В это самое мгновение Прасковья Тарасовна застонала. Я вышел в сени, взял ее, бедную, на руки и, как дитя малое, положил на мое суровое ложе. Немного погодя она пришла в себя и проговорила:
— Зосю мой! Зосю мой! Сыну мой единый!
— Я здесь, маменька, что прикажете?
Она взглянула на него и залилася горькими слезами. Он долго молча смотрел на ее горькие слезы и, наконец, проговорил:
— Вот что, маменька! Ни обмороки, ни слезы, ни молитвы, ни даже ваши проклятия не в силах поколебать меня: это всё вздор, чепуха! Одно, скажу вам, что меня может обратить на путь истинный, — это деньги, и только одни деньги. Дайте денег, и чем больше, тем лучше. Да и в самом деле, за что же я лишен своего наследства? Верно, по протекции вашей! Ну, теперь и раскошеливайся!

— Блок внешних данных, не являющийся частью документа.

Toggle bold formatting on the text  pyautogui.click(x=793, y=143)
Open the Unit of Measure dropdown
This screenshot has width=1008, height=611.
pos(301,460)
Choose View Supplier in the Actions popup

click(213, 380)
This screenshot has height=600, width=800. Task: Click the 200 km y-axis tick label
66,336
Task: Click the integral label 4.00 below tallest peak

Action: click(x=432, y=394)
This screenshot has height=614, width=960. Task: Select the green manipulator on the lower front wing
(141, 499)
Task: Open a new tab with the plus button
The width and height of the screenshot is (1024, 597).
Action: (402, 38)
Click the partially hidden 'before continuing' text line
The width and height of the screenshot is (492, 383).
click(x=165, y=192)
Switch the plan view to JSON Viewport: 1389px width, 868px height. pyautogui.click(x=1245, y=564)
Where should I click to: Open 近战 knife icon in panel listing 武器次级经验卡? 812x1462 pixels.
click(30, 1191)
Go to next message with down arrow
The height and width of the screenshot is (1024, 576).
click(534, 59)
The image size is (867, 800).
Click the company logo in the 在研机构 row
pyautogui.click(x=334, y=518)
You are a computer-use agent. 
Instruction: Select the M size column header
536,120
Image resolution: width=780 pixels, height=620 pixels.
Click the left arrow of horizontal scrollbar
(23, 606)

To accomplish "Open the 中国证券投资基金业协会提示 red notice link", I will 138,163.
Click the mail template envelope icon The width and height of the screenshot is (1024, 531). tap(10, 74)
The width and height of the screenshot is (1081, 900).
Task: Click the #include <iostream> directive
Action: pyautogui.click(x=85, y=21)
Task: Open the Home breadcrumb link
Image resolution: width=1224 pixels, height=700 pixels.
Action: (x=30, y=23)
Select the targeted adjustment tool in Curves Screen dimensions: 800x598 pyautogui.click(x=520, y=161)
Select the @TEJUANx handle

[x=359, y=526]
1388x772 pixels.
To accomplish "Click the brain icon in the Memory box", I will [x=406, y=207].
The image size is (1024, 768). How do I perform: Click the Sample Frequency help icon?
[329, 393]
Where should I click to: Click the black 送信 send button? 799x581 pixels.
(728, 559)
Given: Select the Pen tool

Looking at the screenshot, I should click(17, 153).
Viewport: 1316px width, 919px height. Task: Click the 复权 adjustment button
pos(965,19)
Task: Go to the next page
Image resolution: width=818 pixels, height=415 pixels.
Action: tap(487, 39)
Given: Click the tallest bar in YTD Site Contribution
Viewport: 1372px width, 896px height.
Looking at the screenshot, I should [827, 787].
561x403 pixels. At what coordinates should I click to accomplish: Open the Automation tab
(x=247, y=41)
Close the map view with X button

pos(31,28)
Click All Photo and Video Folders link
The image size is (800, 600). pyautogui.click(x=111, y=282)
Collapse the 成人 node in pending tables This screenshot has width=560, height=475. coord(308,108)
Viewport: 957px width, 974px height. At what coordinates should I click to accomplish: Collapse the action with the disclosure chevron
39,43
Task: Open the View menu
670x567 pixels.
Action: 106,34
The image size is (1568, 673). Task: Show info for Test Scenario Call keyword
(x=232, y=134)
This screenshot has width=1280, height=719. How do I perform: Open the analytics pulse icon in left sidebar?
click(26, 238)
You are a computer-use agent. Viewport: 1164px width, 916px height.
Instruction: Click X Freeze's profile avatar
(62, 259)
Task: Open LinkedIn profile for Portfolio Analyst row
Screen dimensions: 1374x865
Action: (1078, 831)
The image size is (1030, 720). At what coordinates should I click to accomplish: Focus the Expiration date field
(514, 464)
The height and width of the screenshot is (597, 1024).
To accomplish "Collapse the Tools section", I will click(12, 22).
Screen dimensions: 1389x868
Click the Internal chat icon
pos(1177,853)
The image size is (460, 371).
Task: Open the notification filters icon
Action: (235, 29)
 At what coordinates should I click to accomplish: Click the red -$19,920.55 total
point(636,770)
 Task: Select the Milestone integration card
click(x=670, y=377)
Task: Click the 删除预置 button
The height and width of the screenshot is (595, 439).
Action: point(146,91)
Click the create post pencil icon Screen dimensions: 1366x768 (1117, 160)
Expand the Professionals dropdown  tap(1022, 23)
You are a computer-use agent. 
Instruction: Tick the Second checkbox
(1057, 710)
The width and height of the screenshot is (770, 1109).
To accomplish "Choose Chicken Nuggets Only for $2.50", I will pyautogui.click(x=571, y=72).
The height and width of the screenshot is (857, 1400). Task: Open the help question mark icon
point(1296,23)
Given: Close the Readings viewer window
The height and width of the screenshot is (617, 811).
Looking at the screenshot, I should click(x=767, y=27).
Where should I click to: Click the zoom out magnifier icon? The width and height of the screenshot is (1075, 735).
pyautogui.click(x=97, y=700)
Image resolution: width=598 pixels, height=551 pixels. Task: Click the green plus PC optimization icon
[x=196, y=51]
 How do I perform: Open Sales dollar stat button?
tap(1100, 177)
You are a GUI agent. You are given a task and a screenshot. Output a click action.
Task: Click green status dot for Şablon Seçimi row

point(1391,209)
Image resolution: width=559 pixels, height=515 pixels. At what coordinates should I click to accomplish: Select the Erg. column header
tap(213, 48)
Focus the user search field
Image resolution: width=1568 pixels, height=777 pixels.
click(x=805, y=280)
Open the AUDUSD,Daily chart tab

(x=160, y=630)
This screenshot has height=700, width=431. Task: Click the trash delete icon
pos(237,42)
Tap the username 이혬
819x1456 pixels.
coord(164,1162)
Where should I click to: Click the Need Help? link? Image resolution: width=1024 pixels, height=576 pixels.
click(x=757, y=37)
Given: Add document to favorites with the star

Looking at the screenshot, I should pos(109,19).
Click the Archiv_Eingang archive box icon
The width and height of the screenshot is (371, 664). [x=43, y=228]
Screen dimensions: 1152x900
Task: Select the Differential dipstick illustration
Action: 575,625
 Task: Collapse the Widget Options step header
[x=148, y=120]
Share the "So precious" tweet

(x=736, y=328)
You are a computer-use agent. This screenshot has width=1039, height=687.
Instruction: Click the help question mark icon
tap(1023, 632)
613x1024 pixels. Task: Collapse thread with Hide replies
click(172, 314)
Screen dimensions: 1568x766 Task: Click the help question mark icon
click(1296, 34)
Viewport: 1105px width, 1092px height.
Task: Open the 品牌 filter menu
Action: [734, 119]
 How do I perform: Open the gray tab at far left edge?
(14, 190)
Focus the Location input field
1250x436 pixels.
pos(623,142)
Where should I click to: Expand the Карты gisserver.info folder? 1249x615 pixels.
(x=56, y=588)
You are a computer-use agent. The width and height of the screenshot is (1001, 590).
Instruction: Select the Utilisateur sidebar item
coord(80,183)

— Зосю мой! сыну мой единый! — проговорила она снова.
— Нечего тут «единый»! Я тебе такой же сын, как ты мне мать. Ну! поворачивайся, Степан Мартынович! Она тебе после отдаст!
Достал я из бодни всё, что у меня было, и передал ему в руки. Он взял деньги, пересчитал их и сказал:
— Больше нет?
— Нету, — говорю, — все до единого пенязя.
— Смотри, врать грешно, ты сам меня учил. Ну, на первый раз достаточно. Теперь марш на Пидварки! Теперь я им покажу, кто я таков! До свидания, маменька! Потрудитесь заплатить долг.
И с этим словом он вышел из школы. Прасковьи Тарасовна еще раз проговорила:
— Зосю мой! сыну мой единый! — и упала на постель аки мертвая.